Of course, there are unavoidable partings, he cited military service or jobs which take people away as some of these but added: "it's not desirable; the thing about marriage is that you have the daily things in life in common".
In the article in The Times, one woman credited her partner's frequent holidays away without her as the reason for their long marriage.
Speaking of short trips with friends and partners having different hobbies, Sir Paul Coleridge said that was fine: "there are many, many couples who go away for weekends with their mates and it works perfectly well as long as everybody's open and everybody knows what's going on."
He added though that when the temptation during a suffocating point in a relationship may be to escape, couples should consider going away together: "I think there's a great deal to be said for going away together, on your own, preferably if you've got children without your children and investing in your relationship - that is without any doubt at all the best recipe for success."

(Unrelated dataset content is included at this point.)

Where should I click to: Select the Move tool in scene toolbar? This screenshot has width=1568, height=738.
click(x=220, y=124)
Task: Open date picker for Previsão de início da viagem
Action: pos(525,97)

One of the arguments for long periods away while everything is fine is the prevention of potential problems in the future but Sir Paul Coleridge said there were better ways to deal with any problems, such as going on holidays for couples, organised by Christian groups or with a Christian theme: "I would immensely encourage people to investigate those and take them up." he added, "they're great fun."
"The answer is to invest time in the relationship, try to get to the bottom of what the problems are and communicate - and you and your partner and your family will be hugely the better for it".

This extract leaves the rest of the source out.